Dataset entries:
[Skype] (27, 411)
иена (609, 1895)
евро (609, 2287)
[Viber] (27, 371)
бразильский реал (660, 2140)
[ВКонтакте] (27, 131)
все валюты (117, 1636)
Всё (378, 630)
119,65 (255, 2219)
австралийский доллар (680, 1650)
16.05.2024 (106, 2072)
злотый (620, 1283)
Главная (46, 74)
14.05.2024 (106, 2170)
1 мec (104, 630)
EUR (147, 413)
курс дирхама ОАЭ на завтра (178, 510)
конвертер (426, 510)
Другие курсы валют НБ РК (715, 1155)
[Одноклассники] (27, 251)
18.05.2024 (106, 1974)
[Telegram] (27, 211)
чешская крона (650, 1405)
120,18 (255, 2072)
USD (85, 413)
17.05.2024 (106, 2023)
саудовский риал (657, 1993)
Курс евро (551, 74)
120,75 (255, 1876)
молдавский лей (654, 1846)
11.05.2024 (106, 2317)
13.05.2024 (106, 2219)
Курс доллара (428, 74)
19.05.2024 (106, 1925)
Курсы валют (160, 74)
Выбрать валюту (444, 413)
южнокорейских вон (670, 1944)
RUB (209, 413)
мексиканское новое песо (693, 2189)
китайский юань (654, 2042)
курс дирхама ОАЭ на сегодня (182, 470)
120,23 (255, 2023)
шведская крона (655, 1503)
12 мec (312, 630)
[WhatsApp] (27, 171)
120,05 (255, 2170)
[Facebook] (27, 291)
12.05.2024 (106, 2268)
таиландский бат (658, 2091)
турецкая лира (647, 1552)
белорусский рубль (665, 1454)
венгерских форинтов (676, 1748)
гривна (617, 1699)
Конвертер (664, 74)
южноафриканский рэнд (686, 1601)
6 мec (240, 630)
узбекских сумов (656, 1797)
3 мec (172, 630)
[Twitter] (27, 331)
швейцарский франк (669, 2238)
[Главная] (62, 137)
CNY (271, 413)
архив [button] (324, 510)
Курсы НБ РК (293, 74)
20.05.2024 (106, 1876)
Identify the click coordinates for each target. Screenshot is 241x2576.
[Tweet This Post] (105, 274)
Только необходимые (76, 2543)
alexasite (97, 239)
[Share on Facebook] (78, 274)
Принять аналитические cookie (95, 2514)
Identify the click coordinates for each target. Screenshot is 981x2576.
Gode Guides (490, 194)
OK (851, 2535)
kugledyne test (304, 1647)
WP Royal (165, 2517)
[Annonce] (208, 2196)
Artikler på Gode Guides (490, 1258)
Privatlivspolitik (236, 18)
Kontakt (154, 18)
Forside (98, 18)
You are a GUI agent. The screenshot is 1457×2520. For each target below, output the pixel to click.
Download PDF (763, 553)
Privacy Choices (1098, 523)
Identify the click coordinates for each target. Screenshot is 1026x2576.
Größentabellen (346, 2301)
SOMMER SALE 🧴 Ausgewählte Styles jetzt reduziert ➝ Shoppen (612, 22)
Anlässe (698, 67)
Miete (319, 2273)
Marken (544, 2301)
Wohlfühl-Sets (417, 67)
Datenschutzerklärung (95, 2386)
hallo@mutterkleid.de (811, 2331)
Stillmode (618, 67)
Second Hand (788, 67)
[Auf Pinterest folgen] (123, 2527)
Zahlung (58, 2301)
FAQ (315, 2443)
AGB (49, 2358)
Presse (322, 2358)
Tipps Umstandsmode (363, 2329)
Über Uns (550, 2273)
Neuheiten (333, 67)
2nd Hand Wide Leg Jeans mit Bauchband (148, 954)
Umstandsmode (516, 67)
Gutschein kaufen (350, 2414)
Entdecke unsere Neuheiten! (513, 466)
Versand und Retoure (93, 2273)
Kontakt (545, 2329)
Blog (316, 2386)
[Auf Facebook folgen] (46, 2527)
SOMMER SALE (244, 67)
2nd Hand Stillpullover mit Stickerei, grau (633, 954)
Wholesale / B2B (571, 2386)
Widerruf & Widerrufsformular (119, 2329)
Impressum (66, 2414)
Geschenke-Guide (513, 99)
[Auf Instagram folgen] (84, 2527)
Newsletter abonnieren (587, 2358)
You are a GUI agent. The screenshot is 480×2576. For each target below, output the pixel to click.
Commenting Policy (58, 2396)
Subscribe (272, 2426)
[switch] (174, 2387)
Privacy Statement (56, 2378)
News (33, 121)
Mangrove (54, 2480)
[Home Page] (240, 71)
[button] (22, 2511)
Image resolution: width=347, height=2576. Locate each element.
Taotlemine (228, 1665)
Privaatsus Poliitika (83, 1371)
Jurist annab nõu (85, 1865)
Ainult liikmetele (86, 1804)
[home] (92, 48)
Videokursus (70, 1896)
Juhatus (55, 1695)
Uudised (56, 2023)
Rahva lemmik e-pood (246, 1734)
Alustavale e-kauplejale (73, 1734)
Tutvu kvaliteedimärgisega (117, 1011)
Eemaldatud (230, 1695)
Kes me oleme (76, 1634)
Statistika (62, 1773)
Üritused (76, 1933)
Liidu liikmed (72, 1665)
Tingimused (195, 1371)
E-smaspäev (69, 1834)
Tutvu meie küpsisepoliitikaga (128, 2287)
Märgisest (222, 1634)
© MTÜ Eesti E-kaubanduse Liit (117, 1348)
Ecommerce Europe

- **Task instructions**
Exactly as they stand above, write out the entries.

- **Answer section**
[Skype] (27, 411)
иена (609, 1895)
евро (609, 2287)
[Viber] (27, 371)
бразильский реал (660, 2140)
[ВКонтакте] (27, 131)
все валюты (117, 1636)
Всё (378, 630)
119,65 (255, 2219)
австралийский доллар (680, 1650)
16.05.2024 (106, 2072)
злотый (620, 1283)
Главная (46, 74)
14.05.2024 (106, 2170)
1 мec (104, 630)
EUR (147, 413)
курс дирхама ОАЭ на завтра (178, 510)
конвертер (426, 510)
Другие курсы валют НБ РК (715, 1155)
[Одноклассники] (27, 251)
18.05.2024 (106, 1974)
[Telegram] (27, 211)
чешская крона (650, 1405)
120,18 (255, 2072)
USD (85, 413)
17.05.2024 (106, 2023)
саудовский риал (657, 1993)
Курс евро (551, 74)
120,75 (255, 1876)
молдавский лей (654, 1846)
11.05.2024 (106, 2317)
13.05.2024 (106, 2219)
Курс доллара (428, 74)
19.05.2024 (106, 1925)
Курсы валют (160, 74)
Выбрать валюту (444, 413)
южнокорейских вон (670, 1944)
RUB (209, 413)
мексиканское новое песо (693, 2189)
китайский юань (654, 2042)
курс дирхама ОАЭ на сегодня (182, 470)
120,23 (255, 2023)
шведская крона (655, 1503)
12 мec (312, 630)
[WhatsApp] (27, 171)
120,05 (255, 2170)
[Facebook] (27, 291)
12.05.2024 (106, 2268)
таиландский бат (658, 2091)
турецкая лира (647, 1552)
белорусский рубль (665, 1454)
венгерских форинтов (676, 1748)
гривна (617, 1699)
Конвертер (664, 74)
южноафриканский рэнд (686, 1601)
6 мec (240, 630)
узбекских сумов (656, 1797)
3 мec (172, 630)
[Twitter] (27, 331)
швейцарский франк (669, 2238)
[Главная] (62, 137)
CNY (271, 413)
архив [button] (324, 510)
Курсы НБ РК (293, 74)
20.05.2024 (106, 1876)
Identify the click coordinates for each target. Screenshot is 241x2576.
[Tweet This Post] (105, 274)
Только необходимые (76, 2543)
alexasite (97, 239)
[Share on Facebook] (78, 274)
Принять аналитические cookie (95, 2514)
Identify the click coordinates for each target. Screenshot is 981x2576.
Gode Guides (490, 194)
OK (851, 2535)
kugledyne test (304, 1647)
WP Royal (165, 2517)
[Annonce] (208, 2196)
Artikler på Gode Guides (490, 1258)
Privatlivspolitik (236, 18)
Kontakt (154, 18)
Forside (98, 18)
You are a GUI agent. The screenshot is 1457×2520. For each target below, output the pixel to click.
Download PDF (763, 553)
Privacy Choices (1098, 523)
Identify the click coordinates for each target. Screenshot is 1026x2576.
Größentabellen (346, 2301)
SOMMER SALE 🧴 Ausgewählte Styles jetzt reduziert ➝ Shoppen (612, 22)
Anlässe (698, 67)
Miete (319, 2273)
Marken (544, 2301)
Wohlfühl-Sets (417, 67)
Datenschutzerklärung (95, 2386)
hallo@mutterkleid.de (811, 2331)
Stillmode (618, 67)
Second Hand (788, 67)
[Auf Pinterest folgen] (123, 2527)
Zahlung (58, 2301)
FAQ (315, 2443)
AGB (49, 2358)
Presse (322, 2358)
Tipps Umstandsmode (363, 2329)
Über Uns (550, 2273)
Neuheiten (333, 67)
2nd Hand Wide Leg Jeans mit Bauchband (148, 954)
Umstandsmode (516, 67)
Gutschein kaufen (350, 2414)
Entdecke unsere Neuheiten! (513, 466)
Versand und Retoure (93, 2273)
Kontakt (545, 2329)
Blog (316, 2386)
[Auf Facebook folgen] (46, 2527)
SOMMER SALE (244, 67)
2nd Hand Stillpullover mit Stickerei, grau (633, 954)
Wholesale / B2B (571, 2386)
Widerruf & Widerrufsformular (119, 2329)
Impressum (66, 2414)
Geschenke-Guide (513, 99)
[Auf Instagram folgen] (84, 2527)
Newsletter abonnieren (587, 2358)
You are a GUI agent. The screenshot is 480×2576. For each target below, output the pixel to click.
Commenting Policy (58, 2396)
Subscribe (272, 2426)
[switch] (174, 2387)
Privacy Statement (56, 2378)
News (33, 121)
Mangrove (54, 2480)
[Home Page] (240, 71)
[button] (22, 2511)
Image resolution: width=347, height=2576. Locate each element.
Taotlemine (228, 1665)
Privaatsus Poliitika (83, 1371)
Jurist annab nõu (85, 1865)
Ainult liikmetele (86, 1804)
[home] (92, 48)
Videokursus (70, 1896)
Juhatus (55, 1695)
Uudised (56, 2023)
Rahva lemmik e-pood (246, 1734)
Alustavale e-kauplejale (73, 1734)
Tutvu kvaliteedimärgisega (117, 1011)
Eemaldatud (230, 1695)
Kes me oleme (76, 1634)
Statistika (62, 1773)
Üritused (76, 1933)
Liidu liikmed (72, 1665)
Tingimused (195, 1371)
E-smaspäev (69, 1834)
Tutvu meie küpsisepoliitikaga (128, 2287)
Märgisest (222, 1634)
© MTÜ Eesti E-kaubanduse Liit (117, 1348)
Ecommerce Europe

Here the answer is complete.